**Task description**
Please copy every record exactly as it is written.

**Supplied data**
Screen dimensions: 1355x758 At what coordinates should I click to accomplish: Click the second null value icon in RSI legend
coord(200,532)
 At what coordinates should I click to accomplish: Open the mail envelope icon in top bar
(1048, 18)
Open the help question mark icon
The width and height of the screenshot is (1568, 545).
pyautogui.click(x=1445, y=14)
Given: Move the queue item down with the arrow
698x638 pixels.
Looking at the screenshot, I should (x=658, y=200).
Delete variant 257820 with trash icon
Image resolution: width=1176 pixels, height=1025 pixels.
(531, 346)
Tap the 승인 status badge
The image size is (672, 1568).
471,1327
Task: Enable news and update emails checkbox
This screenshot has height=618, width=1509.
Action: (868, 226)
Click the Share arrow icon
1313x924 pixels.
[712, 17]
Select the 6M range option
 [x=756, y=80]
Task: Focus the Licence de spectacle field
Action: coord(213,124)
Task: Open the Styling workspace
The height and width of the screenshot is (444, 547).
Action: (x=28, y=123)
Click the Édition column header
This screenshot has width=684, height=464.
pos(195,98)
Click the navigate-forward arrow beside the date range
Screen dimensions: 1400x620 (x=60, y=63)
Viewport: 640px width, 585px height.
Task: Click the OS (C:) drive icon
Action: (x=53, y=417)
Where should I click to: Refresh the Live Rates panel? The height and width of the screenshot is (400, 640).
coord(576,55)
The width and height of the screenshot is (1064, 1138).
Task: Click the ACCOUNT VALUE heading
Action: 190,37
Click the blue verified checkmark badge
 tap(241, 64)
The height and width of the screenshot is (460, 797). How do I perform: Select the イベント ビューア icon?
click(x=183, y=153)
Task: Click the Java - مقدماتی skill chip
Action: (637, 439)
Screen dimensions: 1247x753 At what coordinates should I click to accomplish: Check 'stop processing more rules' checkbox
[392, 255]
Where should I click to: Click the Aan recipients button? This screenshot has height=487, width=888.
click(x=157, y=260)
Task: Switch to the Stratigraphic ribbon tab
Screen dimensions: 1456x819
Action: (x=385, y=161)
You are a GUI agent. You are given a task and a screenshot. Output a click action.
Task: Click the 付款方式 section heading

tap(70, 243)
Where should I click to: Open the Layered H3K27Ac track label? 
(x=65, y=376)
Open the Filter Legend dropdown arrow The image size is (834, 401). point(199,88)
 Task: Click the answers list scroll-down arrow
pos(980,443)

**Response area**
Screen dimensions: 1355x758 At what coordinates should I click to accomplish: Click the second null value icon in RSI legend
coord(200,532)
 At what coordinates should I click to accomplish: Open the mail envelope icon in top bar
(1048, 18)
Open the help question mark icon
The width and height of the screenshot is (1568, 545).
pyautogui.click(x=1445, y=14)
Given: Move the queue item down with the arrow
698x638 pixels.
Looking at the screenshot, I should (x=658, y=200).
Delete variant 257820 with trash icon
Image resolution: width=1176 pixels, height=1025 pixels.
(531, 346)
Tap the 승인 status badge
The image size is (672, 1568).
471,1327
Task: Enable news and update emails checkbox
This screenshot has height=618, width=1509.
Action: (868, 226)
Click the Share arrow icon
1313x924 pixels.
[712, 17]
Select the 6M range option
 [x=756, y=80]
Task: Focus the Licence de spectacle field
Action: coord(213,124)
Task: Open the Styling workspace
The height and width of the screenshot is (444, 547).
Action: (x=28, y=123)
Click the Édition column header
This screenshot has width=684, height=464.
pos(195,98)
Click the navigate-forward arrow beside the date range
Screen dimensions: 1400x620 (x=60, y=63)
Viewport: 640px width, 585px height.
Task: Click the OS (C:) drive icon
Action: (x=53, y=417)
Where should I click to: Refresh the Live Rates panel? The height and width of the screenshot is (400, 640).
coord(576,55)
The width and height of the screenshot is (1064, 1138).
Task: Click the ACCOUNT VALUE heading
Action: 190,37
Click the blue verified checkmark badge
 tap(241, 64)
The height and width of the screenshot is (460, 797). How do I perform: Select the イベント ビューア icon?
click(x=183, y=153)
Task: Click the Java - مقدماتی skill chip
Action: (637, 439)
Screen dimensions: 1247x753 At what coordinates should I click to accomplish: Check 'stop processing more rules' checkbox
[392, 255]
Where should I click to: Click the Aan recipients button? This screenshot has height=487, width=888.
click(x=157, y=260)
Task: Switch to the Stratigraphic ribbon tab
Screen dimensions: 1456x819
Action: (x=385, y=161)
You are a GUI agent. You are given a task and a screenshot. Output a click action.
Task: Click the 付款方式 section heading

tap(70, 243)
Where should I click to: Open the Layered H3K27Ac track label? 
(x=65, y=376)
Open the Filter Legend dropdown arrow The image size is (834, 401). point(199,88)
 Task: Click the answers list scroll-down arrow
pos(980,443)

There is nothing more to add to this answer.